September 15, 1988|Clipboard researched by Susan Greene and Dallas Jamison / Los Angeles Times

After visiting Atlantic City, N.J., in 1901, land developer Philip Stanton had a dream: He envisioned his swamp property in Orange County as a kind of Atlantic City West. However, the next year Pacific Railroad owner Henry Huntington acquired control of Stanton's land and named it after himself, calling it Huntington Beach.

In 1963 the Christiana Corp. created a community from part of that marshland. Situated at the western edge of Huntington Beach, this affluent, nautical colony, Huntington Harbour, brings Stanton's dream to life.

Huntington Harbour consists of five tiny islands and the "mainland," the latter being the site of a bewildering variety of housing developments. When the homes and condominiums were built in the '60s, prices started around $60,000. Now finding one at $400,000 is a bargain. All the homes are surrounded by channels and waterways, similar to Venice, but with much more elan and modern architecture.

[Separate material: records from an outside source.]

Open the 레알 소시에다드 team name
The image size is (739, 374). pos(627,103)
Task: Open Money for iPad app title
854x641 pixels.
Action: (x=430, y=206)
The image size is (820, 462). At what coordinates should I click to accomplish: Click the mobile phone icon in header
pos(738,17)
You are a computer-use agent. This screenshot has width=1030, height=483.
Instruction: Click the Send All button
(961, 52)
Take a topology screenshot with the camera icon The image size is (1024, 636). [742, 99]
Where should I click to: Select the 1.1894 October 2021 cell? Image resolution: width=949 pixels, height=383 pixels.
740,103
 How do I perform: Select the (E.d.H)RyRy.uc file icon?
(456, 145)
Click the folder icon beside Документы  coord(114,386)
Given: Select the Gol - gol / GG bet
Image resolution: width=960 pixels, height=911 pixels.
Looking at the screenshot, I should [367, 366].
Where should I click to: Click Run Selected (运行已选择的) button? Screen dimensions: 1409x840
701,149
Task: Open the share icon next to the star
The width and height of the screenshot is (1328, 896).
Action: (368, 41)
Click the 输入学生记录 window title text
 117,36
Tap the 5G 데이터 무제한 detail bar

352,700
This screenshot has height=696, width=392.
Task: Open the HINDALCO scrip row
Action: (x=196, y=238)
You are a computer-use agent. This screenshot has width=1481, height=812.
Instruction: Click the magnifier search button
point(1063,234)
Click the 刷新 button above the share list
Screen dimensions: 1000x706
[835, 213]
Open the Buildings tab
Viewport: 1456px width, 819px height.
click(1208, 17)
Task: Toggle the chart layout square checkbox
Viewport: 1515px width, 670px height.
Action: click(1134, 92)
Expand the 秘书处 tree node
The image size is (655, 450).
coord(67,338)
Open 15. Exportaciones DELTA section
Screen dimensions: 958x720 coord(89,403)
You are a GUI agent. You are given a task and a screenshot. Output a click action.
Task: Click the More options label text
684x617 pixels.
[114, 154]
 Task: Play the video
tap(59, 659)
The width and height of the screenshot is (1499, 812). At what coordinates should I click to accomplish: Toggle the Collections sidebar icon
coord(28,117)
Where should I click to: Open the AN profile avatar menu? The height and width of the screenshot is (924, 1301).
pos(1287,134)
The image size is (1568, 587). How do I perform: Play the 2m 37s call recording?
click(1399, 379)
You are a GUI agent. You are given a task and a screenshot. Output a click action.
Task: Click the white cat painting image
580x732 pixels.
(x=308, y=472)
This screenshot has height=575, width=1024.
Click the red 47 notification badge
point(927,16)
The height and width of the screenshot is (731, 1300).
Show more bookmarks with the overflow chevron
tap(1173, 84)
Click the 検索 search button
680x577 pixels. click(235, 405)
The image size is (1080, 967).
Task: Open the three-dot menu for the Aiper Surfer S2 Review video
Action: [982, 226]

Each island is accessible by crossing its own quaint bridge. The first island built was Admiralty, then Gilbert, Davenport, Humboldt and the newest, Trinidad. Special features of each island include beaches and parks, making this an ideal place to raise families. Shopping is no problem, with Peter's Landing Shopping Center and the Harbour Mall both nearby. Seafood enthusiasts will feel quite comfortable here; their biggest problem will be which restaurant to choose.

The 23-year-old Huntington Harbour Yacht Club serves as a liaison center and focal point for community activities and fund-raisers. Harold Felix, the club's commodore, can count among his proudest moments serving as the facilitator for the 1984 Olympic sailboard trials, which were held in Long Beach.

The biggest fund-raising event in Huntington Harbour, benefiting the Huntington Harbour Philharmonic Society of Orange County, is the Boat Parade. Held the second weekend in December, the event inspires all the islanders to decorate their boats and compete for prizes. The Parade of Lights takes place two days into the 10-day event. Residents decorate their homes and boats escort tourists through the waterways and channels to see the harbor lights.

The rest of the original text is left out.